● **Tasks to perform**
1. Please say whether each statement agrees with the blog post on Blizzard and game difficulty. Answer yes or no for each, and quote the exact words from the post that decide it.
(a) The writer sides with making MMOs easy.
(b) The writer has spent a lot of time thinking about Ghostcrawler's December 8th DevBlog.
(c) The writer says Dark Souls works because it is multiplayer.
2. Write the next part of the blog post on Blizzard and game difficulty. Start right after its last sentence, the Ghostcrawler quote about Baelroc and Beth'tilac.

● **Selected passage**
==============================

So the “He could be wrong” counter-argument essentially comes down to “Blizzard is wrong about why they experienced a loss in subscribers because I said so without any objective evidence other than total sub numbers.”

Could Blizzard actually be wrong? Sure. Maybe they actually lost 2 million subs because of the alignment of Praxis-12 Prime with the center of the Andromeda galaxy. But given the incredibly consistent (since February 2011), highly publicized direction shift when it comes to difficulty, it is beyond all reasonable doubt that Blizzard as a whole believes the Cataclysm drop in subscribers was due to Cataclysm being too hard. With the release of LFR and all information revealed about Mists of Pandaria thus far, it is similarly clear that Blizzard is literally betting the $1 billion farm on an easier, more accessible WoW experience.

Consider this fact established.

Truer Words

In the middle of an epicly-long Kotaku article expressing the virtue of Dark Souls’ difficulty, the following lines jumped out and strangled me (emphasis added):

Because you repeat each section of the game so many times, and commit it so firmly to memory, you build up certain tricks and patterns. You achieve mastery, which is satisfying, and yet you always feel like something could go wrong, which is exciting.

When it comes to discussing difficulty in MMOs, I firmly fall on the “make it easy” side of the fence. I enjoy difficulty, I enjoy taxing my abilities to their maximum, but I also believe difficulty has its place; specifically, not in waiting for someone else to finally stop failing so I (we) can succeed. Games like Dark Souls work precisely because they are single-player.

That being said… the bold sentence in the quote above is perhaps the most succinct, inspired description of the mechanics of fun I have ever read.

Of Talents and Cookie-Cutting

Other than a flippant, out of context quote post on the subject, I have not spent much time musing on Ghostcrawler’s December 8th DevBlog entitled Seeing the Forest for the Talent Trees. In my eyes, there really is not anything to muse over – once you acknowledge the notion that saying something is “bad game design” simply means you disagree with a subjective decision but want to sound like you are an authority on the subject, there is not much left to say.

However, Doone at TR Red Skies touched on a certain subject that is so perpetually misunderstood that I begin to imagine people are being dense on purpose:

I’ll be bookmarking this blog for the day GC learns that there *will* be a best build with the new talent system.  The fact that he’s got himself deluded into thinking they’ve got the problem solved is shocking.

The problem never was there being an ideal setup for a specific encounter. The problem was there being one ideal setup for every encounter. What really is the value of a talent system in which you spend an hour looking stuff up, set your talents, and then don’t change them until the next expansion? That is what they are combating here.

To be honest, the problem is probably vague terminology. Just like people define “casual” in different ways – does it mean time played, or level of commitment, or both? – the term “cookie-cutter” has come to encompass both “uniformity” and “theory-crafted best.” There is a nuance there that seems to escape most people. As Ghostcrawler says in the blog concerning the Warrior MoP-era talents:

“On a fight like Baelroc (one boss, no adds), Bladestorm and Shockwave probably aren’t competitive with Avatar. We’re okay with that, because on Beth’tilac (lots of adds) they definitely can be and it will depend a lot on your play style and the role you have in the fight.”

==============================

● **Information given**
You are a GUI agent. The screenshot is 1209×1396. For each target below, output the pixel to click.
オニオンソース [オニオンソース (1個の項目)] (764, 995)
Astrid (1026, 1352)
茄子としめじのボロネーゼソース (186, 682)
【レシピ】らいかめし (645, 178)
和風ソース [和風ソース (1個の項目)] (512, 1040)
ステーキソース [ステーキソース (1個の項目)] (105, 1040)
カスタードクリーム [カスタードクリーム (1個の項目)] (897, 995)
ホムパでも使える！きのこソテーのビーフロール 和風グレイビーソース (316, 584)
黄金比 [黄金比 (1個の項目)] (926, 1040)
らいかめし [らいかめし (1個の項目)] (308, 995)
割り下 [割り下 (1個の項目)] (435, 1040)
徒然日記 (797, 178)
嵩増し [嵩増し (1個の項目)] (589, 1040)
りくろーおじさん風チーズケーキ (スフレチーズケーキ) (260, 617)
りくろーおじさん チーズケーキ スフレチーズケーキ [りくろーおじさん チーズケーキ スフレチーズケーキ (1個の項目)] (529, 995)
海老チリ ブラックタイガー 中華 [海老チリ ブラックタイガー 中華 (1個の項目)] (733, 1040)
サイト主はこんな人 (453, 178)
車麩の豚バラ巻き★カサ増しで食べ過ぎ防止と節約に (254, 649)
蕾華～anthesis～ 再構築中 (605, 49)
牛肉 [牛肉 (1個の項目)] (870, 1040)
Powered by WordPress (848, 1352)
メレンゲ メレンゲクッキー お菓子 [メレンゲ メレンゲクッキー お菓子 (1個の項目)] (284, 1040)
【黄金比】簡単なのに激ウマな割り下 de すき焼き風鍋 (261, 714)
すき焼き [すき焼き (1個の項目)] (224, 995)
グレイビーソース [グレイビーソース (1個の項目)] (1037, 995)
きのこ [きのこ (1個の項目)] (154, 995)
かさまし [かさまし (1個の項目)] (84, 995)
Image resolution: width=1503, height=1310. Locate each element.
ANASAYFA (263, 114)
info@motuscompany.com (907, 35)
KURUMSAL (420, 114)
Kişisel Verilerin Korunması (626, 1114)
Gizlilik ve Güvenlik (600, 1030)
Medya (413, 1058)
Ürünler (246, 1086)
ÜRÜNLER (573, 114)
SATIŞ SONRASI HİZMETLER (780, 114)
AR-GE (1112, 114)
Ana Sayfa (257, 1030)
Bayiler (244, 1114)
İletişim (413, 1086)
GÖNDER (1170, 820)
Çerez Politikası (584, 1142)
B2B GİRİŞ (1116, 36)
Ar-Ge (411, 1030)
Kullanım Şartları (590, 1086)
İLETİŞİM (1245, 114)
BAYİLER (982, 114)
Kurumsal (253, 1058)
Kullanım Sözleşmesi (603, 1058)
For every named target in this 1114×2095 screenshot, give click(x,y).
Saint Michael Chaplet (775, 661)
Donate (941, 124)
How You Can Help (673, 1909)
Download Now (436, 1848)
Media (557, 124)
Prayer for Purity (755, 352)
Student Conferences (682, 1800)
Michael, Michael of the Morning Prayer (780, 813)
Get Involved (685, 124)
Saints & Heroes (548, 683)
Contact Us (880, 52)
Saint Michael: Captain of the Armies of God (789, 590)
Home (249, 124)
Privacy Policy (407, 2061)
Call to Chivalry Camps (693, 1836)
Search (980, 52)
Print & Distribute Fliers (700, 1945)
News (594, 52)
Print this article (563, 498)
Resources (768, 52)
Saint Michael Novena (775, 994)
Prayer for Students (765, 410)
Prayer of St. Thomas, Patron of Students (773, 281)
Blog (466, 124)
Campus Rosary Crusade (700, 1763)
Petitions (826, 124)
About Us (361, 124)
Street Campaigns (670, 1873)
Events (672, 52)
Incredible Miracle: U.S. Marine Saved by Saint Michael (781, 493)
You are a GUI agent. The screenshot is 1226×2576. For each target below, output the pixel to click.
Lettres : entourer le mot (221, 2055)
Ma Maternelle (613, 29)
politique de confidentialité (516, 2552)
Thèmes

==============================

● **Answers in order**
1.
(a) Yes: "I firmly fall on the “make it easy” side of the fence."
(b) No: "I have not spent much time musing on Ghostcrawler’s December 8th DevBlog"
(c) No: "Games like Dark Souls work precisely because they are single-player."

2.
If one talent load-out is better on one boss than another, or in one situation over another, it ceases to be cookie-cutter in any meaningful way. Houses in a suburban subdivision are cookie-cutter; each house is identical in every way. A 5-iron is not a cookie-cutter golf club to a 3-wood; they have different roles, uses, benefits, and drawbacks. The Wrath/Cata-style talents are cookie-cutter because there is only one way to spec as Arms, only one way to spec as Fury, etc (assuming you desire max DPS). In MoP, you can be a Fury warrior with Shockwave if that would be useful, or Bladestorm, or Avatar.

Here is Bashiok:

The difference is that right now there’s a way you spec your character, and then there’s maybe a handful of “Ok now you can do whatever you want with these 4 leftover points.” Those points are leftover because they ultimately don’t matter. You don’t really even need to spend them to do well. It’s not a good system, and the few leftover ‘choices’ don’t feel awesome because… well they aren’t, they aren’t awesome, which is why they’re unimportant points.

With the new system we give you everything you really need automatically, and talents are going to be more interesting ‘style’ and utility choices than a bunch of stat and damage increases. The choice comes, hopefully, from choosing talents that appeal to how you like to play or what you think would be particularly useful for a specific boss, fight, or encounter, and the ability to swap around points freely while out in the world help reinforce that.

I still fully expect for people to devise optimum builds for specific situations, but there’s a difference between optimum and no choice at all.

I think once you see the majority of talent choices you’ll understand a bit more why these choices aren’t really going to be bombarded by optimum build mentality. The choices just don’t have a clear optimal because most of the choices don’t lead to direct output increases.

If that doesn’t seem to be the case then we need to work on it more.”

And here was their response to the cookie-cutter argument back during the Class Q&A in November:

A: Since so many of the talents focus on survivability, movement, and utility we are skeptical that there will ever be a talent build that is the perfect build for every PvE fight in the game. It is likely that as players learn specific encounters, each spec finds an ideal set of talents for that encounter. Those will be the “cookie cutter” builds. However, that will mean that players are interacting with the system and picking a unique set of customizations on a frequent basis. This is a vast improvement over a system that is solved once by a dps spreadhseet and then everyone copies that build once and ignores their talents for the rest of the expansion. In addition, there will be likely disagreement over which talents are best for which encounters.

That is the nuance. Moreover, the way they are setting up the talents makes it more likely that you can choose the 95% optimum + fun set of talents over the 100% optimum + unfun ones. If Blizzard gets to that point, well, Mission Accomplished.

On a final note:

I am *so* over talent trees. I understand the function they have in the scheme of things, but there has got to be a better way to give the feeling of progression than giving us a talent/skill point to slap into +1% damage or other vague, ill-defined “options.”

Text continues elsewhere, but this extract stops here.